- [Exercise description]:
Reproduce the entries below verbatim, from their start through the line containing "This screenshot has height=612, width=1087.", and omit the pictures from your copy.

- [Task material]:

######

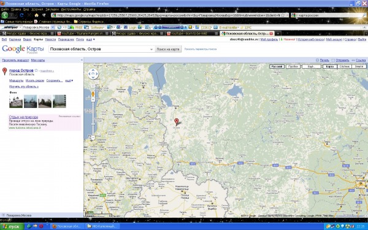The image size is (368, 230).
Task: Expand the Ещё layers dropdown on map
Action: pyautogui.click(x=311, y=67)
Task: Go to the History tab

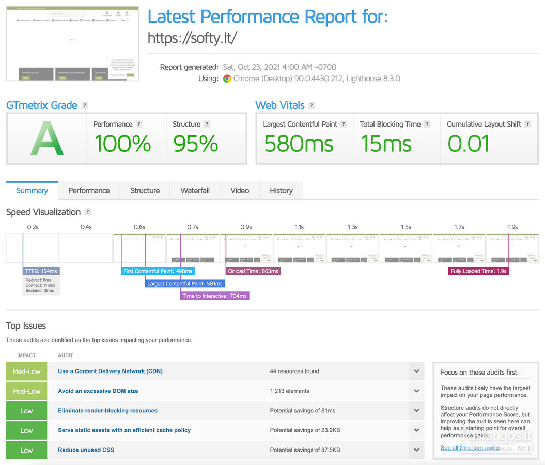Action: [281, 191]
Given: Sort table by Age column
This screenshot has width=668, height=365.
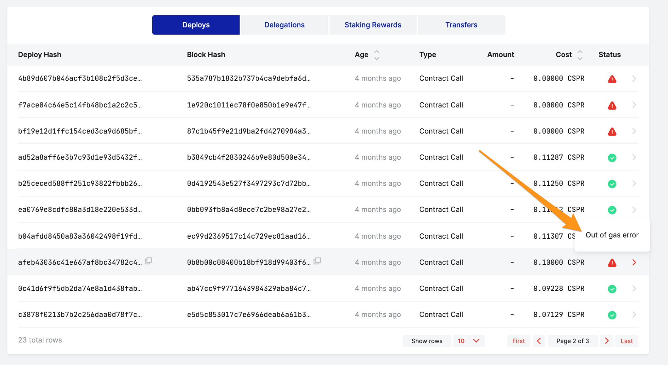Looking at the screenshot, I should pyautogui.click(x=377, y=55).
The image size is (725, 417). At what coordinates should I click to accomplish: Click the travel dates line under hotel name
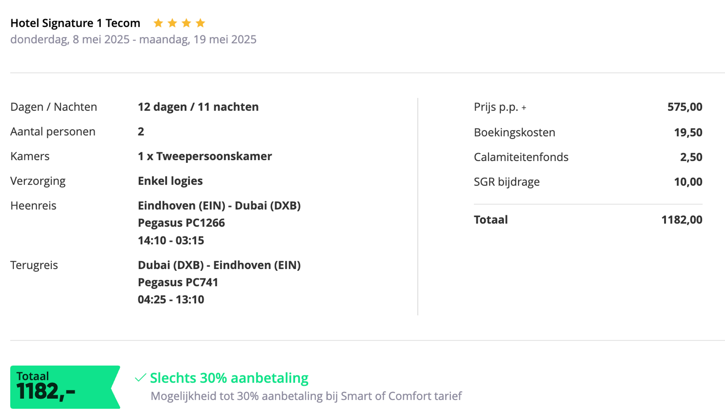pyautogui.click(x=133, y=39)
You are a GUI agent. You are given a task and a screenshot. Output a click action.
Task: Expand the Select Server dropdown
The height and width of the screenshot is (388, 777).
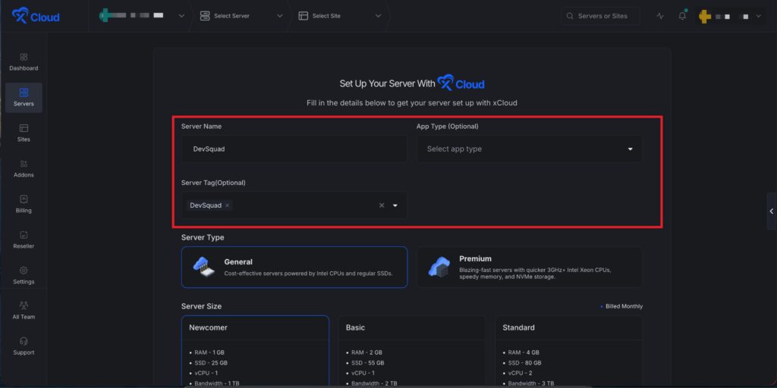[x=242, y=16]
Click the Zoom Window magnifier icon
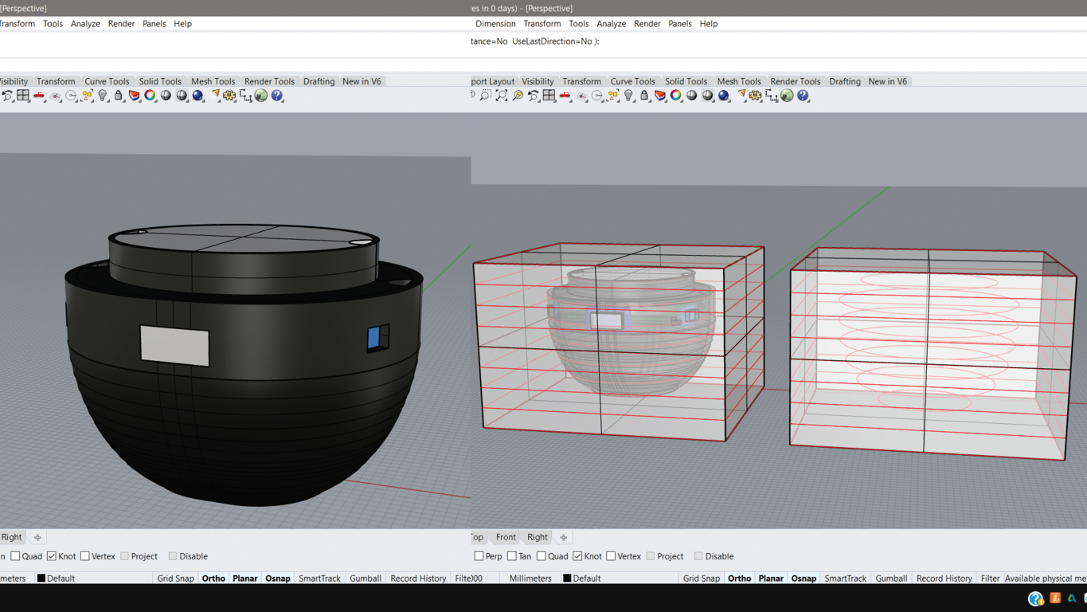This screenshot has height=612, width=1087. click(485, 96)
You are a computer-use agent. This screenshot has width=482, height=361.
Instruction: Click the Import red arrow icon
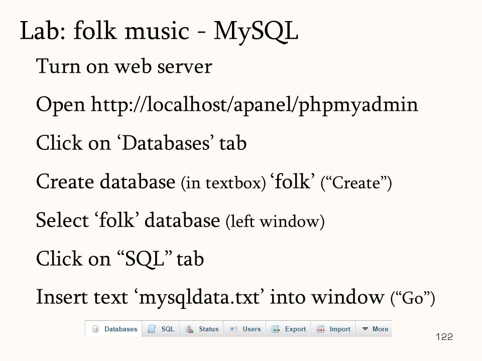click(x=321, y=329)
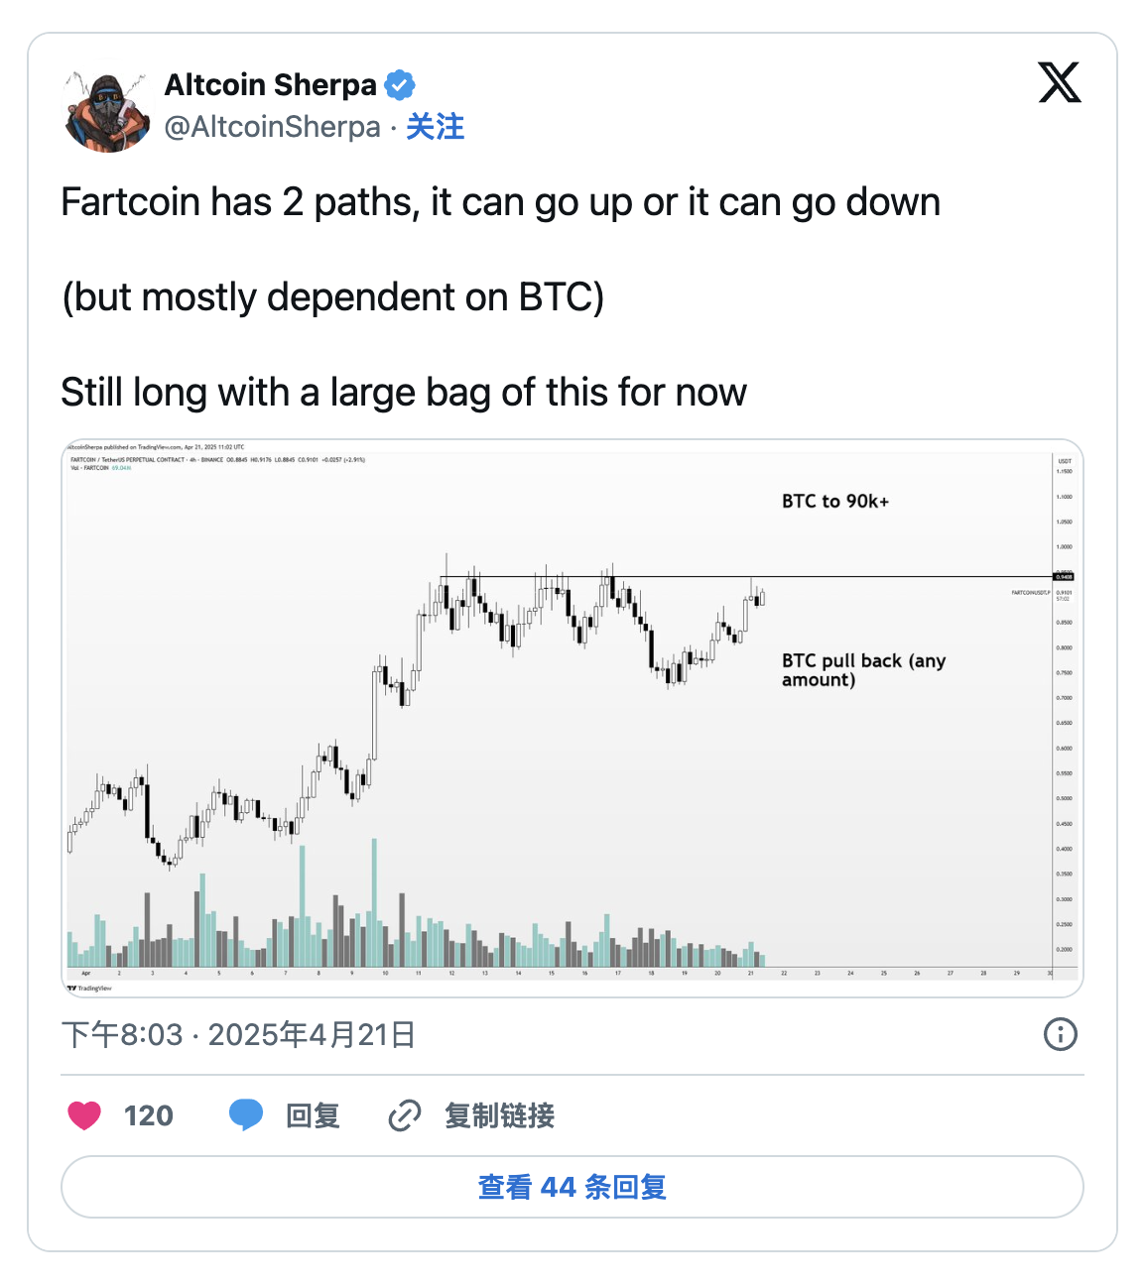Follow the account via 关注
Screen dimensions: 1147x1285
point(435,127)
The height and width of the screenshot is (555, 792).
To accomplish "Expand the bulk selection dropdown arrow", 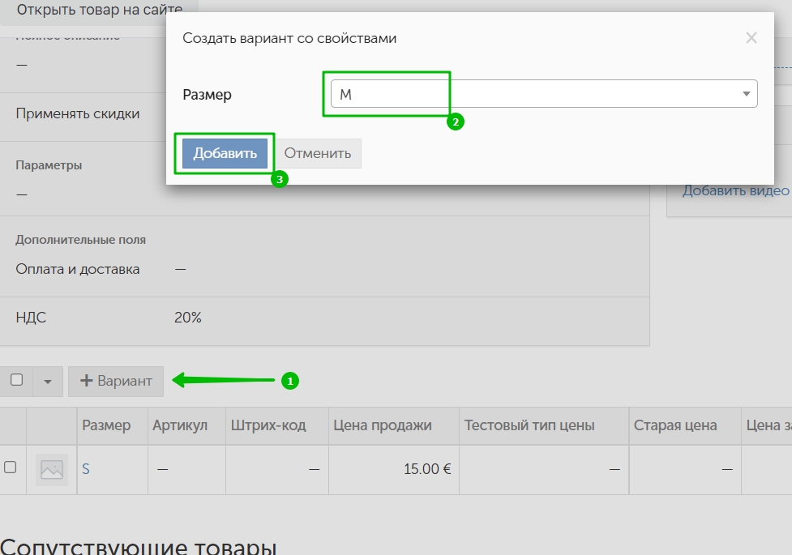I will [47, 382].
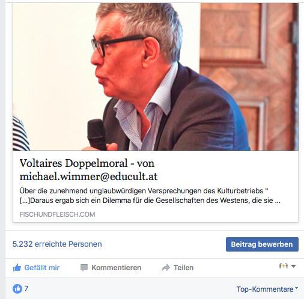This screenshot has width=304, height=299.
Task: Click the small profile icon beside the dropdown arrow
Action: pos(284,266)
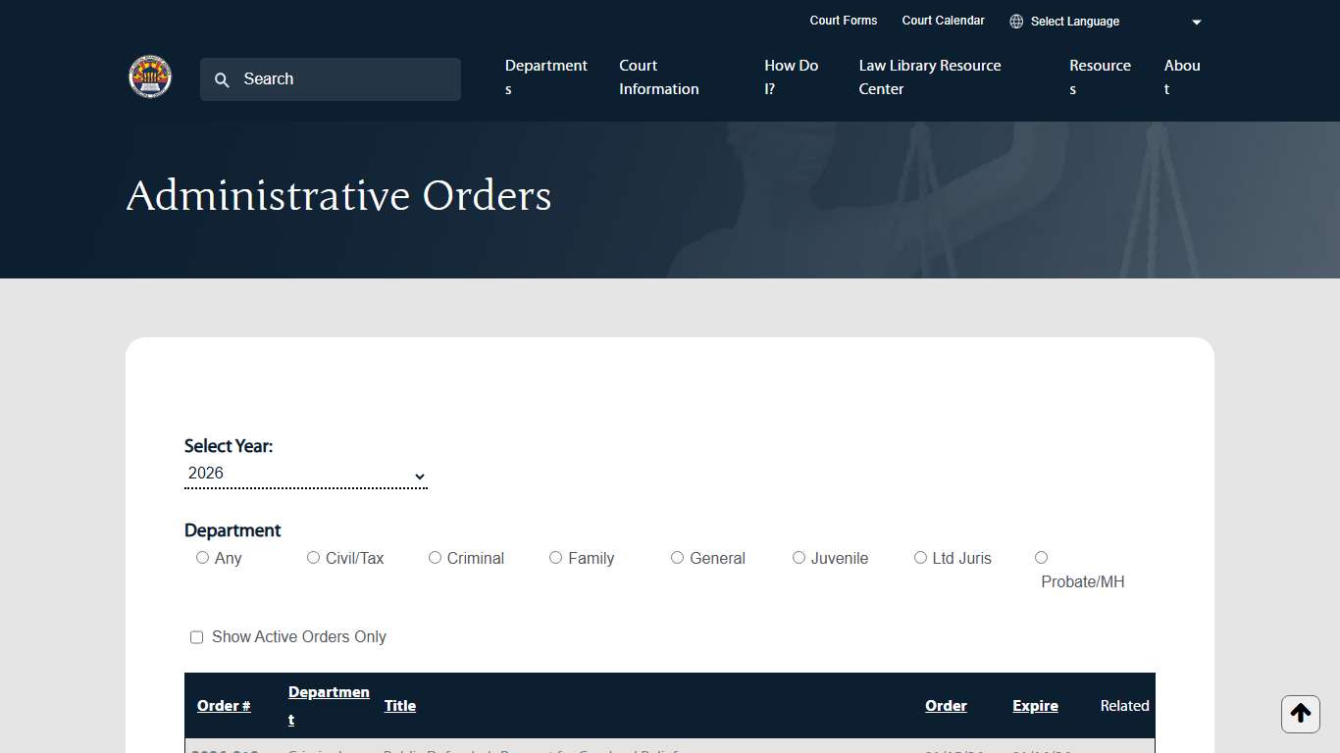Click the globe language icon
The height and width of the screenshot is (753, 1340).
tap(1013, 21)
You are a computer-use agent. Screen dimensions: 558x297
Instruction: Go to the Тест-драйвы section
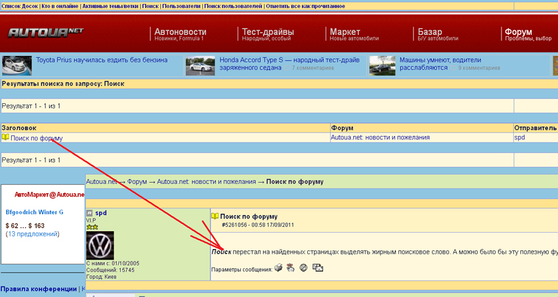[x=267, y=32]
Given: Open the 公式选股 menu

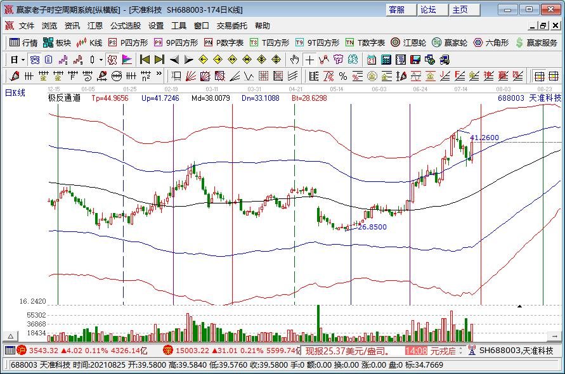Looking at the screenshot, I should 126,26.
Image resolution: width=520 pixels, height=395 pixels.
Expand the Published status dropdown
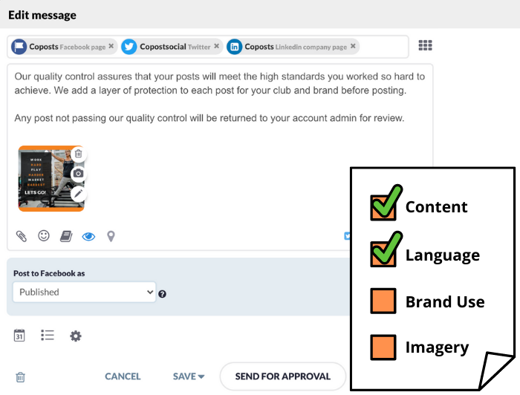click(85, 292)
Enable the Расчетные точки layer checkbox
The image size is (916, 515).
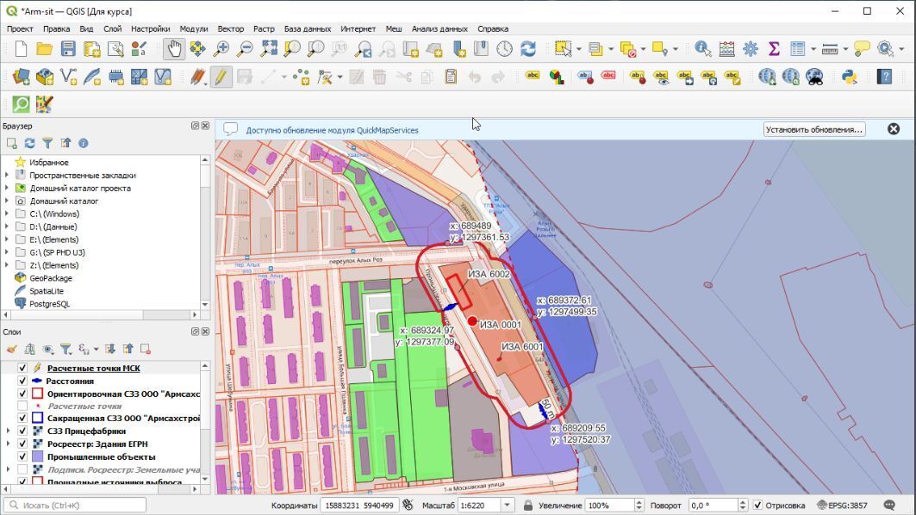coord(23,406)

######

- [Worked solution]:
The image size is (368, 230).
Task: Expand the Ещё layers dropdown on map
Action: pyautogui.click(x=311, y=67)
Task: Go to the History tab

Action: [281, 191]
Given: Sort table by Age column
This screenshot has width=668, height=365.
Looking at the screenshot, I should pyautogui.click(x=377, y=55).
The image size is (725, 417). At what coordinates should I click to accomplish: Click the travel dates line under hotel name
pyautogui.click(x=133, y=39)
You are a GUI agent. You are given a task and a screenshot. Output a click action.
Task: Expand the Select Server dropdown
The height and width of the screenshot is (388, 777).
[x=242, y=16]
Click the Zoom Window magnifier icon
This screenshot has height=612, width=1087. click(485, 96)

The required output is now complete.